Título: O modernismo “com sabor local”: uma arquitetura antropofágica?

Autores: Sulamita Fonseca Lino

Categoria: Artigo

Palavras-chave: Modernismo; Vanguardas; Contatos; Trocas; Misturas; Antropofagia.

Resumo: Este trabalho tem como objetivo discutir a complexa relação entre a cultura internacional, através das vanguardas artísticas e arquitetônicas, e a cultura nacional, nas primeiras manifestações da arquitetura e das artes consideradas modernas no Brasil, nos anos de 1923 a 1933. Foram escolhidos no contexto brasileiro dois artistas e dois arquitetos cujos trabalhos resultam do seu contato com a vanguarda internacional e a cultura local: os europeus do leste Lasar Segall e Gregori Warchavchik, e os brasileiros Tarsila do Amaral e Flávio de Carvalho.

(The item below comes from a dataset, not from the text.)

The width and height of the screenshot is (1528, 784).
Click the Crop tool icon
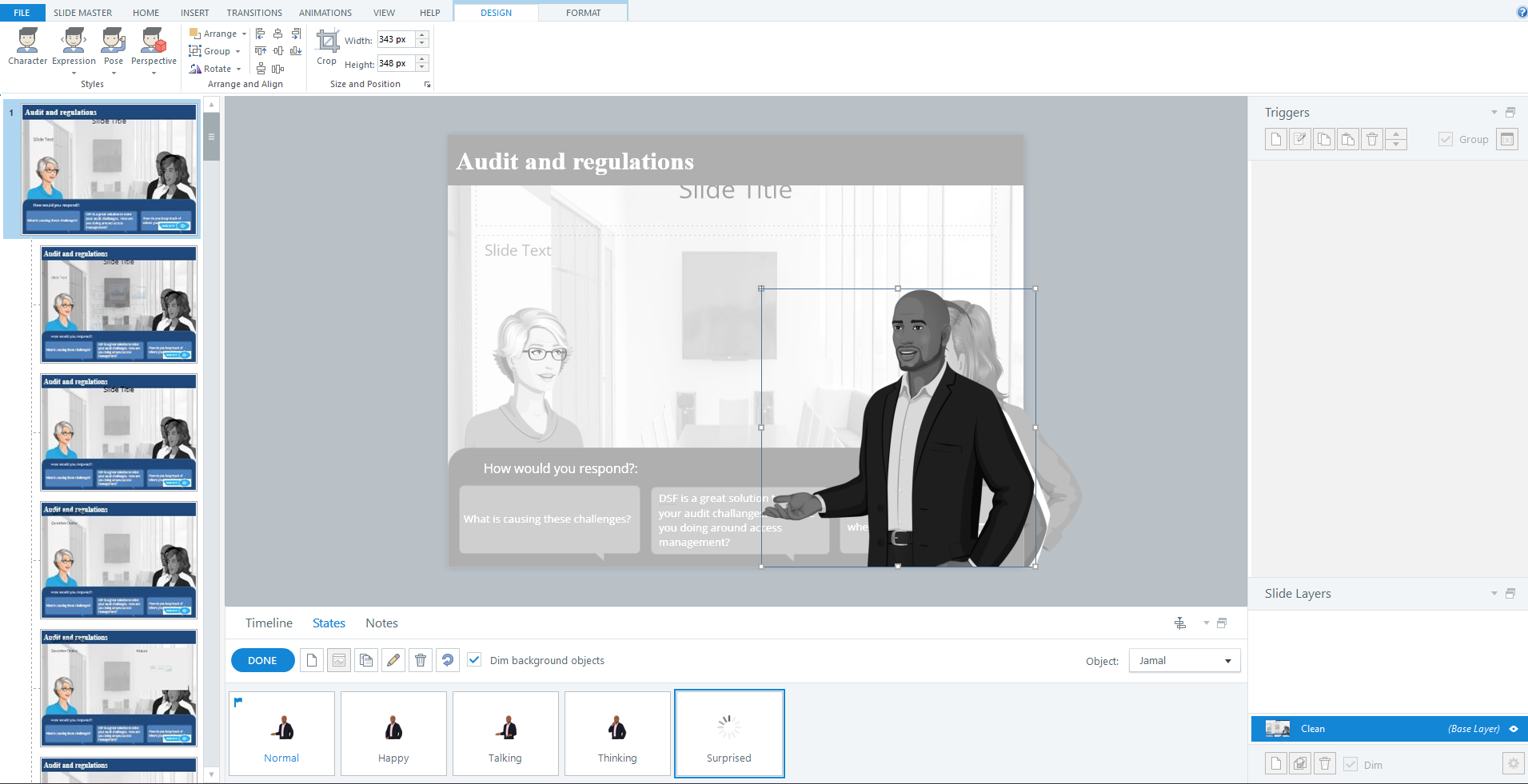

Num primeiro momento, foram mapeadas a formação internacional desses artistas e arquitetos e as principais referências que eles trouxeram para o Brasil. Em seguida, foram analisadas as primeiras casas modernas projetadas por Warchavchik, suas referências imediatas e o modo de inserção das telas de Segall e Tarsila em seus ambientes. Por fim, foi estudado o momento em que os artistas e arquitetos se organizaram em sociedades e promoveram conferências, exposições, teatro e outros eventos. Nesse momento Warchavchik e Flávio de Carvalho construíram obras arquitetônicas que discutem a moradia coletiva e Tarsila e Segall incorporavam em seus trabalhos a temática social. A análise dos contatos, das trocas e misturas nesse contexto revela a complexa relação entre toda uma variedade de referências, como o expressionismo alemão, o cubismo, a art nègre, as obras e teorias de Le Corbusier e da Bauhaus, a casa brasileira, a cultura popular, o negro local, as cores caipiras, a luz tropical. É possível reconhecer nessa complexa relação alguns aspectos comuns que a literatura contemporânea apontava: a relação entre o arcaico e o moderno em Macunaíma, de Mário de Andrade, e a atitude antropofágica, na obra de Oswald de Andrade. Esses artistas e arquitetos deglutiam as referências culturais, tanto internacionais como locais, de maneira intuitiva, ou seja, desconsiderando seus contextos originais. Esse ato de devoração criou uma arte e uma arquitetura que pertencem simultaneamente aos dois mundos (europeu e brasileiro) e a nenhum. Indefinidas, misturam o arcaico e o moderno e criam um modernismo “com sabor local”.

Origem: Portal TEDE UFPE

Acesso pela nossa equipe em: 15 de março de 2011.